Crossing All Borders
Leo Braudy puts it well in his remarks in this collection when he speaks of remakes as a form of "unfinished cultural business." The ending of Kusturica's gypsy narrative, with the young boy who may or may not be Perhan's son stealing the coins off Perhan's permanently sealed eyes before his burial, leaves us with a key to survival for gypsies: steal and run.
It is the perfect closing scene for a film about a culture that has survived because it exists beyond the cultural, political, spiritual, and economic borders of more stolid cultures by being itself perpetually "unfinished," impermanent, and in motion.
Finally, then, Kusturica's film is a survivor too because it refuses, like the gypsies, to be assimilated and identified completely with any one cinematic tradition. The perpetual state of making over cinematic texts and allusions,
with Coppola's The Godfather and Godfather II being the primary object of plundering, locates Kusturica in the "unfinished" state of being a Bosnianborn filmmaker who has gone beyond the borders of geography, politics, language, and regional culture (though he does strongly represent these as well) to "steal" from the international currency of cinema.

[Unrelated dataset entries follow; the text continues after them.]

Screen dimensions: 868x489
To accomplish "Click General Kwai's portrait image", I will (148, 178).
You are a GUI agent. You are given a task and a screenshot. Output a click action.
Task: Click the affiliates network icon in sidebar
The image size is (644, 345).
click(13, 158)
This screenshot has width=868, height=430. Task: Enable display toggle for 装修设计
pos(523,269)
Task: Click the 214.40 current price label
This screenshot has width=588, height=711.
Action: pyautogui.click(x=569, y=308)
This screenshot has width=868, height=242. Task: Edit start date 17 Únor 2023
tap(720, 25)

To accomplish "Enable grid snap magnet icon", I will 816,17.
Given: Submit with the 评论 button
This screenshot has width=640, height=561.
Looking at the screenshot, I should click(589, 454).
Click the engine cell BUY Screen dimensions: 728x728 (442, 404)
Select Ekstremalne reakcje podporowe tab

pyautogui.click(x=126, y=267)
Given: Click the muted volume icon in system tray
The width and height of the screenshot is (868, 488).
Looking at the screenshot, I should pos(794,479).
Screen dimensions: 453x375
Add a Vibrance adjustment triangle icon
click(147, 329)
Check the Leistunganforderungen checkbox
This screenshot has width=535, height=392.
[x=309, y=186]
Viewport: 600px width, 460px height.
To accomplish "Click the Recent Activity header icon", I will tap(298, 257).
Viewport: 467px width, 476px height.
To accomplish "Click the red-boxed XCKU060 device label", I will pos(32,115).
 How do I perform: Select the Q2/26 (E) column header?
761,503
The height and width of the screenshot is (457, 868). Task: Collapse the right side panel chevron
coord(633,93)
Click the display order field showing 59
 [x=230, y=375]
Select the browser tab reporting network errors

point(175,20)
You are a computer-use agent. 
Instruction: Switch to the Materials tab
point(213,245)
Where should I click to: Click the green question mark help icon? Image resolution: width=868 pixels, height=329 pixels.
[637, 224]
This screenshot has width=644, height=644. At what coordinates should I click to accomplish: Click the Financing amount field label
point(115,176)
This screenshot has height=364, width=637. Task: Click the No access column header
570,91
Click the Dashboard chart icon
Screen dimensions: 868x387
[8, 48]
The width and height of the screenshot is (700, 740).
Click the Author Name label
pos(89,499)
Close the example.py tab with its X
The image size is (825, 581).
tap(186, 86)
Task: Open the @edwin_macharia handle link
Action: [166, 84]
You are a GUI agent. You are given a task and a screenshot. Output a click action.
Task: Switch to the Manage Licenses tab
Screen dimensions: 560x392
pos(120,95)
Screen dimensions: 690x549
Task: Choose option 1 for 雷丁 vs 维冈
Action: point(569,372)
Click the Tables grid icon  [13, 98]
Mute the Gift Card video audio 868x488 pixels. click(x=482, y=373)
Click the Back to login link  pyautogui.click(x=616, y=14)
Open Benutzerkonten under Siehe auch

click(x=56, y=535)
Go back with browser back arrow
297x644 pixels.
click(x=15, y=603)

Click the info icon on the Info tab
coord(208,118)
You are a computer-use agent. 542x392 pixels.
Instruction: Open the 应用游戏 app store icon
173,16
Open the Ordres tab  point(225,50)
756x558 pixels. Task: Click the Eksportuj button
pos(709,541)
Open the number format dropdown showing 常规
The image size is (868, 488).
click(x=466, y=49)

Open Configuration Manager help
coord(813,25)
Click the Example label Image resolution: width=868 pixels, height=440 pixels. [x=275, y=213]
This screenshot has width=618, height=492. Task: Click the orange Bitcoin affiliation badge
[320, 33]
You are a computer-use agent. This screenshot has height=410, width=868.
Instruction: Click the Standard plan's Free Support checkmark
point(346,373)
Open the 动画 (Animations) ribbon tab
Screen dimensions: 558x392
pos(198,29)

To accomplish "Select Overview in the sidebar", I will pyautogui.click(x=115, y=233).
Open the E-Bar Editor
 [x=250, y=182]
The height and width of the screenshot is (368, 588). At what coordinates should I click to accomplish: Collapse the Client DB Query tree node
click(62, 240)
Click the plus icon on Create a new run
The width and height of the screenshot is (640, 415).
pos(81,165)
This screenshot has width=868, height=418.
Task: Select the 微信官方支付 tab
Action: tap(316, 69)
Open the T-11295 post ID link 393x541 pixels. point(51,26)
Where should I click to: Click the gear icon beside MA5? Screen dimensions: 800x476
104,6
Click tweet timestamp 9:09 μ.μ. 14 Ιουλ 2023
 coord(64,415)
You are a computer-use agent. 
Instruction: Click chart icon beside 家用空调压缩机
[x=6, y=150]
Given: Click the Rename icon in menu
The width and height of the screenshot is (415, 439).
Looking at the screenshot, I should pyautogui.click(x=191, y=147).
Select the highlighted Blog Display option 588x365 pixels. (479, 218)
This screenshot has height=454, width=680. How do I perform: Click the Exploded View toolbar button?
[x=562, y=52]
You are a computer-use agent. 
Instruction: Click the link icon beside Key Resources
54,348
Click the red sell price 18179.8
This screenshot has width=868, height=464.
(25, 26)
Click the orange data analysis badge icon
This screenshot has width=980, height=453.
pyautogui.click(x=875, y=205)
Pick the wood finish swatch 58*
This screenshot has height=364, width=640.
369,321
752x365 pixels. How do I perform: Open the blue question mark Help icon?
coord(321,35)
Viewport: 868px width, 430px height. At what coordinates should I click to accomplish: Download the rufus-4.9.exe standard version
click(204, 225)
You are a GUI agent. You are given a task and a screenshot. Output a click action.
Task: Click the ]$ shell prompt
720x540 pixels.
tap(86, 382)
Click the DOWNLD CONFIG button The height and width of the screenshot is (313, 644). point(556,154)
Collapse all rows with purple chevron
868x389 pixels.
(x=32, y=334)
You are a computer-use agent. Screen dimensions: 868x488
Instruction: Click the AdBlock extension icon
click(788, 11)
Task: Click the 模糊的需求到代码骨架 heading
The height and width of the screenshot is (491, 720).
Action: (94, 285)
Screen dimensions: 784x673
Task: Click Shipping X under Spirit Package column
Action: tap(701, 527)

This "gypsy-" like approach to narrative and cinema is not the only one available to filmmakers from minority non-English-speaking cultures, of course. Theo Angelopoulos of Greece and Andrei Tarkovsky of Russia, for instance, created internationally praised films by turning away from classical Hollywood and European narrative traditions, cinematic and otherwise.
But Time of the Gypsies is a vibrant example of how the more recognized border crossing represented by Hollywood remaking the films of other cultures can be reversed with imaginative cinematic and provocative cultural implications.
Our parting shot takes us outside of cinema itself.
It is tragically ironic that Kusturica's first film Do You Remember Dolly Bell? ends with a tracking close-up of the main character, our young male rock 'n' roll singer, who, in voice-over as he rides in the back of a truck headed for a new apartment building, says, "In every way, every day, things are getting better." That same skyline in 1995, as this essay is completed, has been blown apart, and millions of the people have been left homeless, almost three hundred thousand murdered, and many others raped and tortured. The all-embracing range of Kusturica's cinematic vision has, in reality, become a nightmare of ethnic hatred that the darkest Hollywood war or crime genre film could not envision.
We can only hope that cinema itself can prove to be one form of border crossing beyond the boundaries of hatred, violence, and death.